The baseline prevalence of anemia in the study population was not reported, but 23% of participants receiving the active study drug required erythropoietin (EPO) during the study in order to manage anemia, compared to 35% of the placebo group.

Applications for approval of the grazoprevir/elbasvir combination pill will be submitted shortly in the U.S. and European Union, according to Merck, and the product could receive marketing approval by the end of 2015. In the U.S. the Food and Drug Administration has granted "breakthrough status" to the combination for the treatment of people with end-stage renal disease on hemodialysis, which means that the application should be reviewed within 60 days.



D Roth, D Nelson, A Bruchfeld, et al. C-SURFER: grazoprevir plus elbasvir in treatment-naive and treatment-experienced patients with hepatitis C virus genotype 1 infection and chronic kidney disease. 2015 International Liver Congress: 50th Annual Meeting of the European Association for the Study of the Liver (EASL). Vienna, April 22-26, 2015. Abstract LP02.

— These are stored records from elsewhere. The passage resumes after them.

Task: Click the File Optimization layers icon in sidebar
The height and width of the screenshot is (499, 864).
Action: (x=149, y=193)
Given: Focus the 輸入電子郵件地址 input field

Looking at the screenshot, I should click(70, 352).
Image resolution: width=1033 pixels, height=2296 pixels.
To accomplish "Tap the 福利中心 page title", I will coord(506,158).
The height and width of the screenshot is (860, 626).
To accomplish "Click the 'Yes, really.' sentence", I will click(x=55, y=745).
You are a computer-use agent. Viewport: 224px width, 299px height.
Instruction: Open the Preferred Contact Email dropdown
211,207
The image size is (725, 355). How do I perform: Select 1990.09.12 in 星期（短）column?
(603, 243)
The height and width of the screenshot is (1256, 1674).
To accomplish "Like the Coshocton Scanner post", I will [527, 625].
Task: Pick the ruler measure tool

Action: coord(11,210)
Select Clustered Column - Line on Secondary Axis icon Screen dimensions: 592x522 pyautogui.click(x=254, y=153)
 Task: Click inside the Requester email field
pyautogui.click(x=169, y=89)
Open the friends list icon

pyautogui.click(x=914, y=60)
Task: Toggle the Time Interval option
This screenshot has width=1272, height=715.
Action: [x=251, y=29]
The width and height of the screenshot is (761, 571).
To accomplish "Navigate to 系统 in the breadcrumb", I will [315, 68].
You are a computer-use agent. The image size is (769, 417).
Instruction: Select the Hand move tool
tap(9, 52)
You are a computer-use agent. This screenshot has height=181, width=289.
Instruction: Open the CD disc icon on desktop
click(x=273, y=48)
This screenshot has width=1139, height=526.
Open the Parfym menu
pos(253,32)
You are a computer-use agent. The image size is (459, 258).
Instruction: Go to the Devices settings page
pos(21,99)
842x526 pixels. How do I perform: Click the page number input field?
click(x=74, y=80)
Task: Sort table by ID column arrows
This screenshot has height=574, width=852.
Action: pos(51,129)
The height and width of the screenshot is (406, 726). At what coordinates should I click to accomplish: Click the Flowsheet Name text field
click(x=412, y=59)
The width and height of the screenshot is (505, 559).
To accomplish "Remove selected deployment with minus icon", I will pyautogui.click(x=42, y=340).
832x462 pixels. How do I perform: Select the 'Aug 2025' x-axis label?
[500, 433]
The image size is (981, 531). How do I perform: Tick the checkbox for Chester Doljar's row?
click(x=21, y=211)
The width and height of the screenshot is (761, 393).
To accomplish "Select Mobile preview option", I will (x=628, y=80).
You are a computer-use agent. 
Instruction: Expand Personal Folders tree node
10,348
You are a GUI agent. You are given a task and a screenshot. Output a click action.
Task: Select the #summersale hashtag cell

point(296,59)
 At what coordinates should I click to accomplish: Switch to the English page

E Gane, RA Robson, M Bonacini, et al. Safety, Antiviral Efficacy, and Pharmacokinetics of Sofosbuvir in Patients with Severe Renal Impairment. The Liver Meeting: 65th Annual Meeting of the American Association for the Study of Liver Diseases (AASLD). Boston, November 7-12, 2014. Abstract 966.

Other Source

Merck. Merck Announces Results from Phase 2/3 Study of Investigational Chronic Hepatitis C Therapy Grazoprevir/Elbasvir in Patients with Advanced Chronic Kidney Disease. Press release. April 23, 2015.